BRIEF: Take the records below from their first line to the line with "Open the Column2 filter dropdown arrow", and restate those lines word for word.

RECORDS SHOWN:
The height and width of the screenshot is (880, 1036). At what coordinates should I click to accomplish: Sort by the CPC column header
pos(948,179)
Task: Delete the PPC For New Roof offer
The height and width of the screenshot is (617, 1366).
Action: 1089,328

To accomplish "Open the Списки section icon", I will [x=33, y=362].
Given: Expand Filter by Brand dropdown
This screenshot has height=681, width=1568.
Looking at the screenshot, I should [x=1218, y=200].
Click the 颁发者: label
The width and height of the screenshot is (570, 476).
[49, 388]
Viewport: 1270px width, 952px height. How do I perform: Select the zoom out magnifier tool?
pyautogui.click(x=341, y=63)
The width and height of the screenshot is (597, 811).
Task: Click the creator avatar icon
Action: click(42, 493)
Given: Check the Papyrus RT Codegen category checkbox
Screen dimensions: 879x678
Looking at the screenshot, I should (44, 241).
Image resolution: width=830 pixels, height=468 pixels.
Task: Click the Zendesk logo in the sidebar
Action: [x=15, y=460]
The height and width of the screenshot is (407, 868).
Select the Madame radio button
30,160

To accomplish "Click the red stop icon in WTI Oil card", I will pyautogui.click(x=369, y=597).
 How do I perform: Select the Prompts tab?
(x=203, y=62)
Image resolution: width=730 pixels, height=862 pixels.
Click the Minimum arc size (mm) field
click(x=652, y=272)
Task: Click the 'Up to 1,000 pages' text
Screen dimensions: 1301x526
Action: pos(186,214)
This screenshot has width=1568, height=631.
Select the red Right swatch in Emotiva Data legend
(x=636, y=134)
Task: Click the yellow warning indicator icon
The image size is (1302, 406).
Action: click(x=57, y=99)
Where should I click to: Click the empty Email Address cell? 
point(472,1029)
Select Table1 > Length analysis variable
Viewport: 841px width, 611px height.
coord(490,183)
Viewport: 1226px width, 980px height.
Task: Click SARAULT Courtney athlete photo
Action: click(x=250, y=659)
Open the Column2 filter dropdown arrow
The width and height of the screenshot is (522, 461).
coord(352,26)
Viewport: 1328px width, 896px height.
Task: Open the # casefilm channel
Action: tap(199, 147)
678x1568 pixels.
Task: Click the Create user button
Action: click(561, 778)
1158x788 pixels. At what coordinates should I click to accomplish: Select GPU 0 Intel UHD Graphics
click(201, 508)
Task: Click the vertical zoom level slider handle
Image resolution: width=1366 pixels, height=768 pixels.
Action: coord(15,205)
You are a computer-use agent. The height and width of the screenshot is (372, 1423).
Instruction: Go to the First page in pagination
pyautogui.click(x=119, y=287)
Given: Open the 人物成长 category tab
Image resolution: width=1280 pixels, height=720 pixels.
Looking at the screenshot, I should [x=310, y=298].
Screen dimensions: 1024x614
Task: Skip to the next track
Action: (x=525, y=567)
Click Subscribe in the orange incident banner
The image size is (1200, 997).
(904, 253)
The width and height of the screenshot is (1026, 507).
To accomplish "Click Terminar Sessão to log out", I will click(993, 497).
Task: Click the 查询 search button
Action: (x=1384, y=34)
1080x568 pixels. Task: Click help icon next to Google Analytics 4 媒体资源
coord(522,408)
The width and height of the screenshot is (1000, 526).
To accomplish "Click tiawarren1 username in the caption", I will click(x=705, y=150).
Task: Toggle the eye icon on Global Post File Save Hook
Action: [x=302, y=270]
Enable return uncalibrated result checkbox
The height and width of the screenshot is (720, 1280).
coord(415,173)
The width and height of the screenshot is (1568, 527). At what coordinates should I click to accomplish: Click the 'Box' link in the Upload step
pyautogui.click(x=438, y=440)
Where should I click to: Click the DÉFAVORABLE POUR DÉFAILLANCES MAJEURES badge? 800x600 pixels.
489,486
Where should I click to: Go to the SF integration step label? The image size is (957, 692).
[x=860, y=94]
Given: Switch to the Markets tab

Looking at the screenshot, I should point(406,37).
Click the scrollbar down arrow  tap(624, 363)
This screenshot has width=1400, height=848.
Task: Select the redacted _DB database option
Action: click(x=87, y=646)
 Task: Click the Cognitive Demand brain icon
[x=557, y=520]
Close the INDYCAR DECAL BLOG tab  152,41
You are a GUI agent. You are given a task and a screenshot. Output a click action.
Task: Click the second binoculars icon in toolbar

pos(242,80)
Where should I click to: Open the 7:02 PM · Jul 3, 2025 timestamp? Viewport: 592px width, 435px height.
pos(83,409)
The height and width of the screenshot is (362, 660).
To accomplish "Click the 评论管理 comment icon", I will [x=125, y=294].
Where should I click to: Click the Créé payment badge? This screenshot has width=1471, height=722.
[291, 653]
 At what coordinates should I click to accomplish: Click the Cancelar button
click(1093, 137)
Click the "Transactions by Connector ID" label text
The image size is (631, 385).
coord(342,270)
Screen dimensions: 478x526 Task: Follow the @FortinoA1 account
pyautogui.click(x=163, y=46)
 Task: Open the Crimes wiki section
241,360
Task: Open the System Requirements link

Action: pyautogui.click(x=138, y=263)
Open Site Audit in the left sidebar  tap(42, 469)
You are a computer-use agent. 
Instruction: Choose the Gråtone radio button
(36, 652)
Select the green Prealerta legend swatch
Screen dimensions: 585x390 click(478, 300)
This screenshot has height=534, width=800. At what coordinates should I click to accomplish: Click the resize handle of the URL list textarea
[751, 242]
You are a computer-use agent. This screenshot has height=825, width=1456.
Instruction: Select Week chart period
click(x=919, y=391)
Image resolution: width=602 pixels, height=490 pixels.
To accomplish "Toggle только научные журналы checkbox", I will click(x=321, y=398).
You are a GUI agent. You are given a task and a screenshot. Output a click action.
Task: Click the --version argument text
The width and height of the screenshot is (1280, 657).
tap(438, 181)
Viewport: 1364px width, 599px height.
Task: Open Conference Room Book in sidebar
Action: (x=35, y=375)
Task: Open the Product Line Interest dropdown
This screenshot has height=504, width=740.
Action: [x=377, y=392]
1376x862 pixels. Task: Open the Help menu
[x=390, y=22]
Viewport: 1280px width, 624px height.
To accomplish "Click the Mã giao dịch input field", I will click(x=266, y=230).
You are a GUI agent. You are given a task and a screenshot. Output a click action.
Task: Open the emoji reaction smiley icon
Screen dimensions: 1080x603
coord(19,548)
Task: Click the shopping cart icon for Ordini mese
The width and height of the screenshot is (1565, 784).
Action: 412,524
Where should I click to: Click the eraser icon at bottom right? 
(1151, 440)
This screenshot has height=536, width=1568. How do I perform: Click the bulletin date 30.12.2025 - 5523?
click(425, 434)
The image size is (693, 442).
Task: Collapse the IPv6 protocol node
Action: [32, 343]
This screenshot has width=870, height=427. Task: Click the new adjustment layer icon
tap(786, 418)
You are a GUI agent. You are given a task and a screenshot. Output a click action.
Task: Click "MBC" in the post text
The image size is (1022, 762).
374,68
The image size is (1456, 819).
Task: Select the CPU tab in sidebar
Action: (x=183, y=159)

TASK ANSWER:
The height and width of the screenshot is (880, 1036). At what coordinates should I click to accomplish: Sort by the CPC column header
pos(948,179)
Task: Delete the PPC For New Roof offer
The height and width of the screenshot is (617, 1366).
Action: 1089,328

To accomplish "Open the Списки section icon", I will [x=33, y=362].
Given: Expand Filter by Brand dropdown
This screenshot has height=681, width=1568.
Looking at the screenshot, I should [x=1218, y=200].
Click the 颁发者: label
The width and height of the screenshot is (570, 476).
[49, 388]
Viewport: 1270px width, 952px height. How do I perform: Select the zoom out magnifier tool?
pyautogui.click(x=341, y=63)
The width and height of the screenshot is (597, 811).
Task: Click the creator avatar icon
Action: click(42, 493)
Given: Check the Papyrus RT Codegen category checkbox
Screen dimensions: 879x678
Looking at the screenshot, I should (44, 241).
Image resolution: width=830 pixels, height=468 pixels.
Task: Click the Zendesk logo in the sidebar
Action: [x=15, y=460]
The height and width of the screenshot is (407, 868).
Select the Madame radio button
30,160

To accomplish "Click the red stop icon in WTI Oil card", I will pyautogui.click(x=369, y=597).
 How do I perform: Select the Prompts tab?
(x=203, y=62)
Image resolution: width=730 pixels, height=862 pixels.
Click the Minimum arc size (mm) field
click(x=652, y=272)
Task: Click the 'Up to 1,000 pages' text
Screen dimensions: 1301x526
Action: pos(186,214)
This screenshot has width=1568, height=631.
Select the red Right swatch in Emotiva Data legend
(x=636, y=134)
Task: Click the yellow warning indicator icon
The image size is (1302, 406).
Action: click(x=57, y=99)
Where should I click to: Click the empty Email Address cell? 
point(472,1029)
Select Table1 > Length analysis variable
Viewport: 841px width, 611px height.
coord(490,183)
Viewport: 1226px width, 980px height.
Task: Click SARAULT Courtney athlete photo
Action: click(x=250, y=659)
Open the Column2 filter dropdown arrow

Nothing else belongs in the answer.